Der Mensch kann fünf verschiedene Geschmacksqualitäten unterscheiden: süss, sauer, salzig, bitter und umami. Ursprünglich konnten die Menschen die Nahrung damit ihren Nährwerten zuordnen: Süss- und Umami-Geschmack garantiert viele Kalorien, salzig zeigt Mineralien an. Der unangenehme bittere Geschmack warnt vor giftigen und verdorbenen Speisen. Der saure Geschmack vor unreifen Früchten. Übrigens gehört die Empfindung von scharf nicht zum Geschmackssinn: Wenn wir etwas als scharf empfinden, so hat dies mit einer chemischen Reizung der Nervenfasern im Mund zu tun, die auch auf schmerzhafte Wärmereize reagieren.
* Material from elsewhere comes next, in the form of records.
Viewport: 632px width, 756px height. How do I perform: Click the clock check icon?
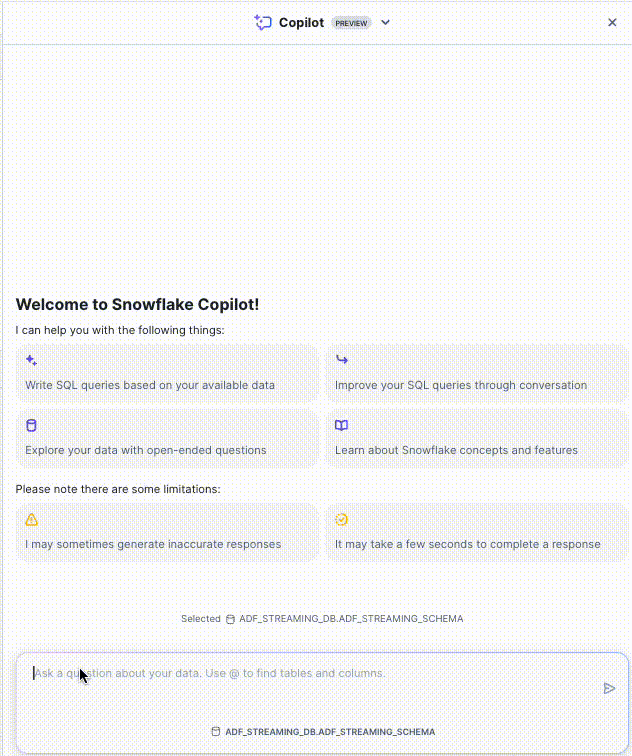(x=342, y=519)
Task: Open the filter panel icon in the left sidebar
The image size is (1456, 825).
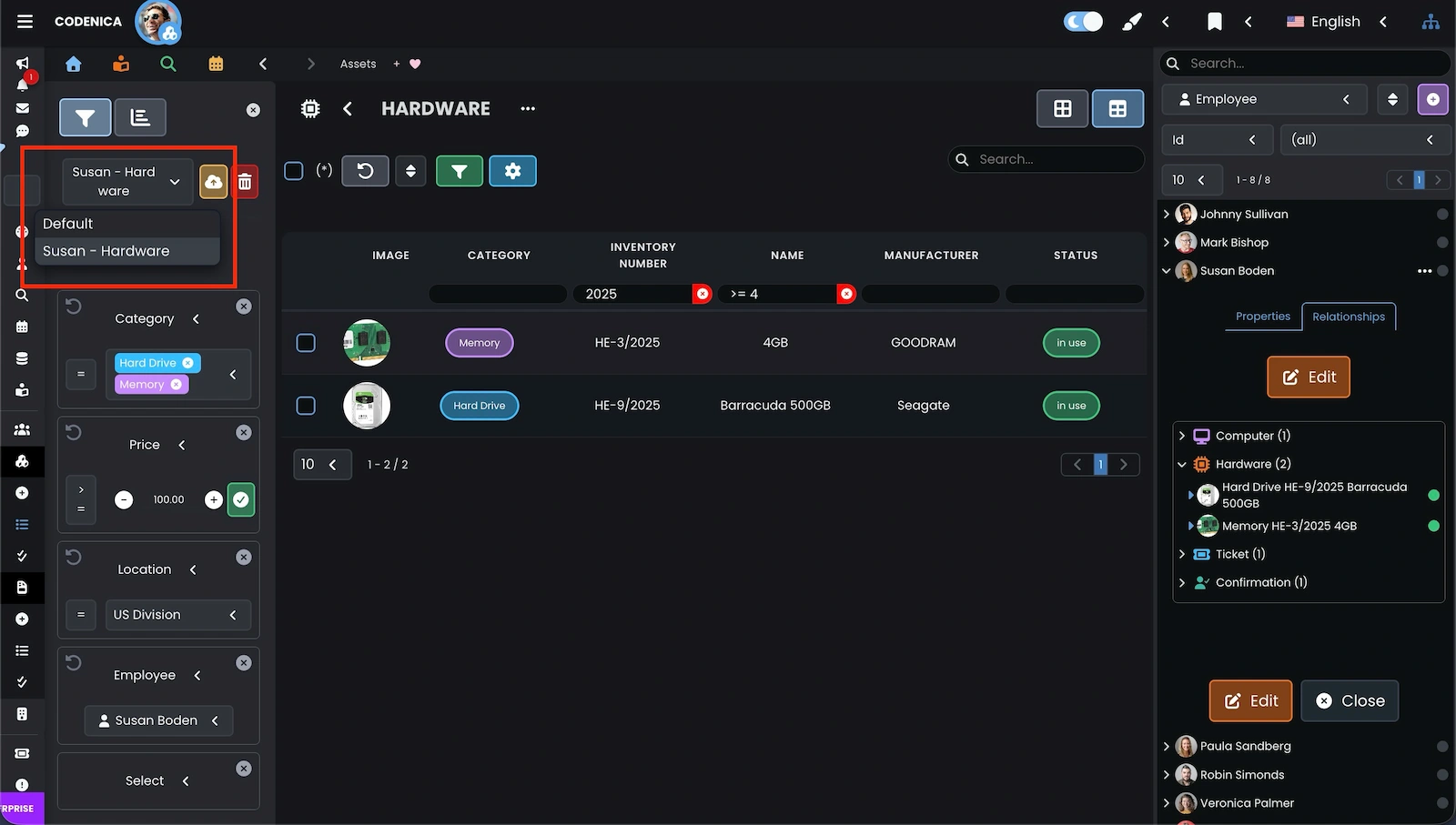Action: (85, 117)
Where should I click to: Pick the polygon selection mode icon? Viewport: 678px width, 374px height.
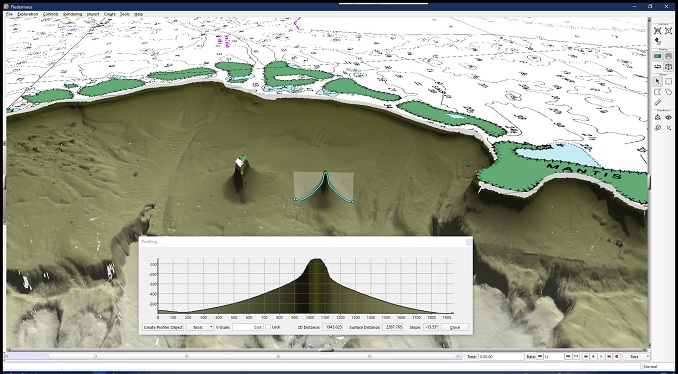click(x=658, y=92)
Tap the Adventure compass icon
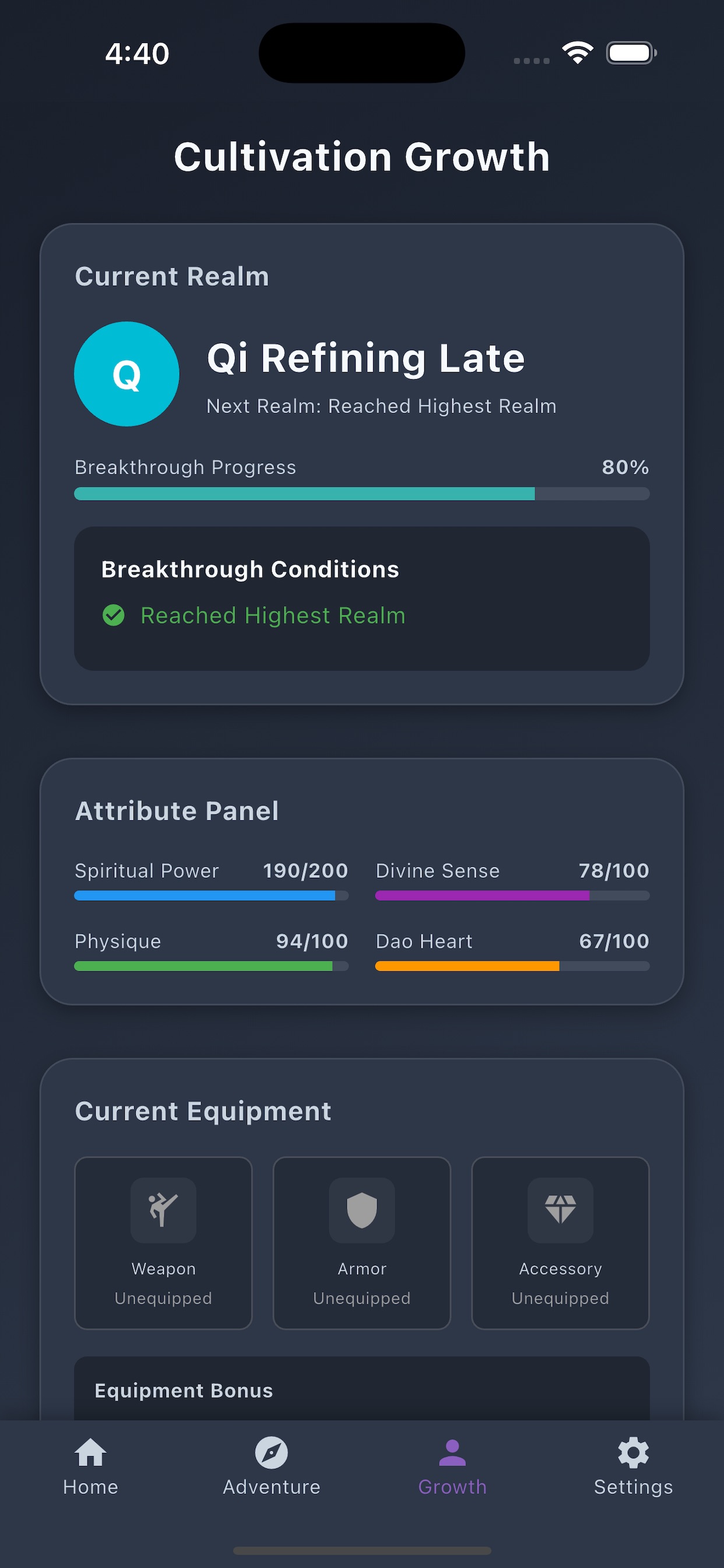Screen dimensions: 724x1568 (x=271, y=1453)
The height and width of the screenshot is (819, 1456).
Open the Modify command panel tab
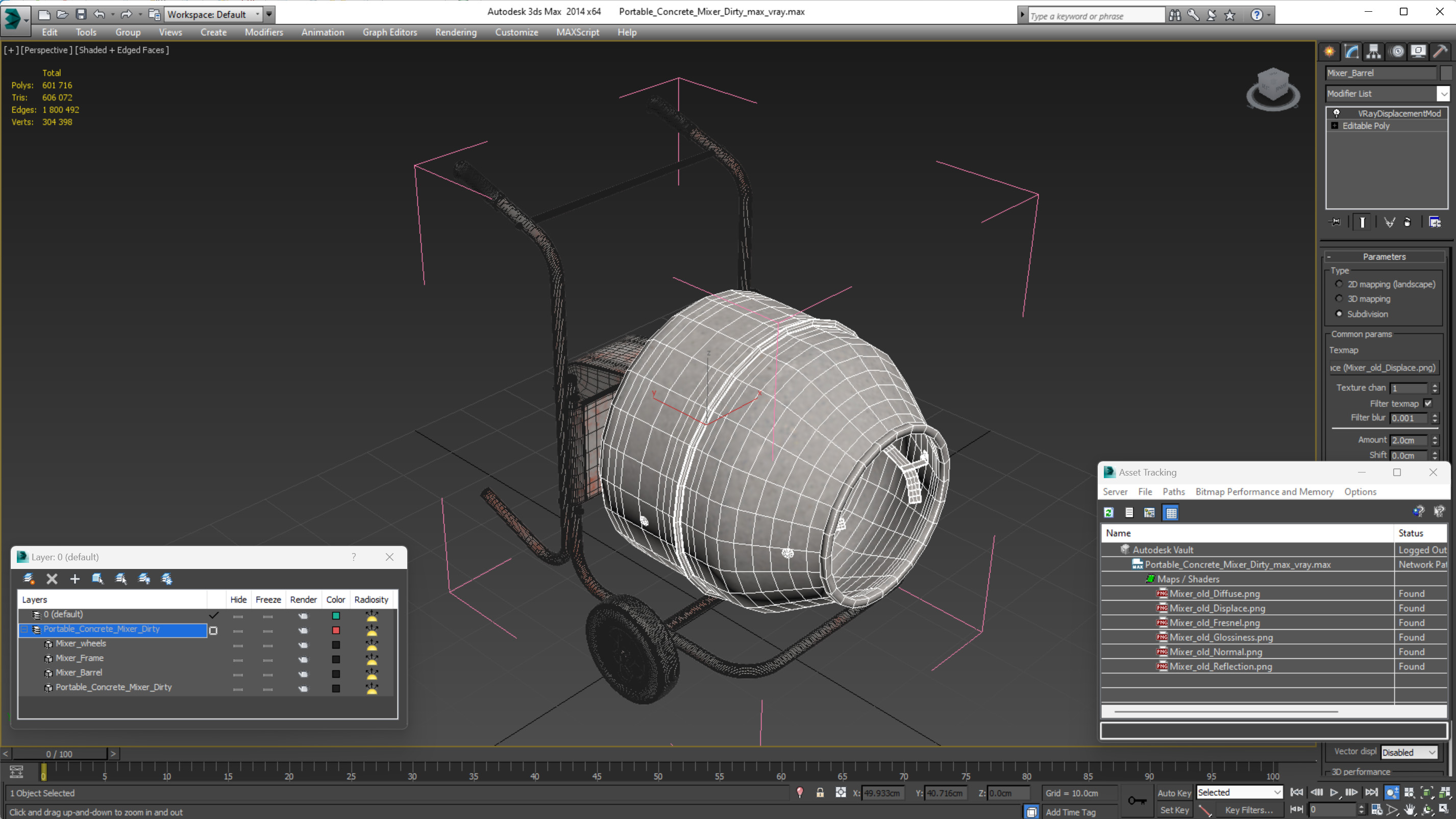[x=1351, y=52]
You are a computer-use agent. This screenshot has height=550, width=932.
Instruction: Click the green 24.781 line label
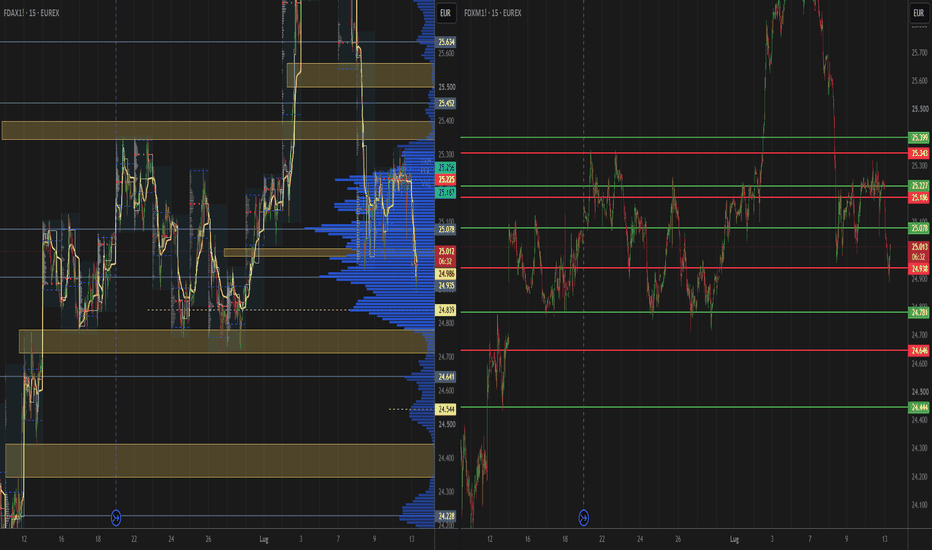(x=920, y=312)
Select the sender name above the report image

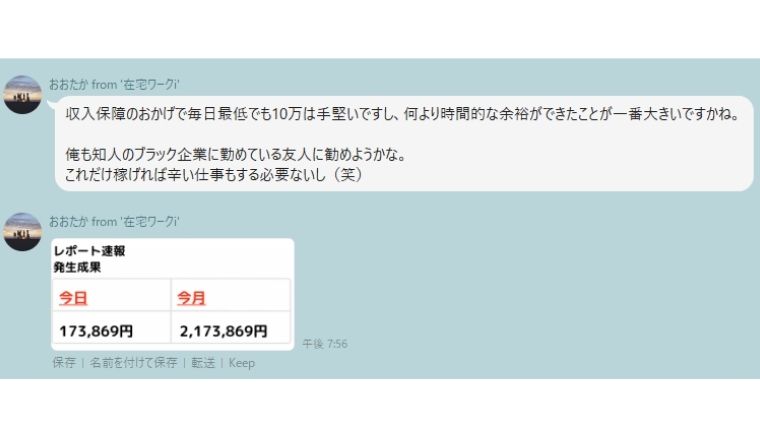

Während süss, sauer, salzig, bitter und umami unbestrittene Geschmacksqualitäten sind, versuchen Wissenschaftler weitere Geschmackssinne zu identifizieren: Studien liefern Hinweise darauf, dass die menschliche Zunge auch Knospen hat, die auf Fett oder Stärke reagieren. Die Forschung dazu steckt aber noch in den Kinderschuhen.

Kulinarischer Genuss mit den Füssen

Barfuss über Honig gehen und dabei die Süsse wahrnehmen: Was bei uns Menschen nicht funktioniert, ist bei Fliegen alltäglich. Wie viele andere Insekten haben sie an ihren Gliedmassen Geschmacksrezeptoren. Tritt die Fliege auf eine Süssigkeit, fährt sie reflexartig ihren Saugrüssel aus. Schmetterlinge schmecken mit ihren Füssen nicht nur den Nektar der Blüten, sondern die Weibchen trampeln auf Blättern herum, um zu merken, ob die Pflanze ihrem Nachwuchs schmecken würde und es sich somit lohnt, Eier abzulegen.

Mit dem ganzen Körper schmecken

Nicht nur mit dem Mund, nein, mit dem ganzen Körper schmeckt der Wels. Der Europäische Wels hat Rezeptoren für süss, sauer, bitter und salzig. Mit 250'000 Geschmacksknospen führt er in unseren Breiten die Rangliste der Gourmets an. Bei tagsüber in klaren Gewässern jagenden Fischen wie dem Hecht ist der Geschmackssinn auf die Mundhöhle beschränkt. Bei Dämmerungsfischen oder Arten, die ihre Nahrung aus dem Schlamm herauswühlen, ist der Geschmackssinn auf die Lippen, Barteln und beim Wels sogar auf die ganze Körperoberfläche und die Flossen ausgedehnt. Barteltragende Fische schwimmen dicht über dem Boden und prüfen die Umgebung mit den Barteln. Beim Amerikanischen Zwergwels, der 680'000 Geschmacksknospen hat, spielt der Geschmackssinn die Hauptrolle beim Auffinden von Nahrung.

Der Geschmackssinn ist je nach Nahrung und Lebensumgebung unterschiedlich ausgeprägt und wird meist mit dem Mund, zuweilen auch mit anderen Körperteilen wahrgenommen.

Claudia Baumberger*

 

* Claudia Baumberger ist Biologin. Sie arbeitet bei oeku Kirche und Umwelt in Bern.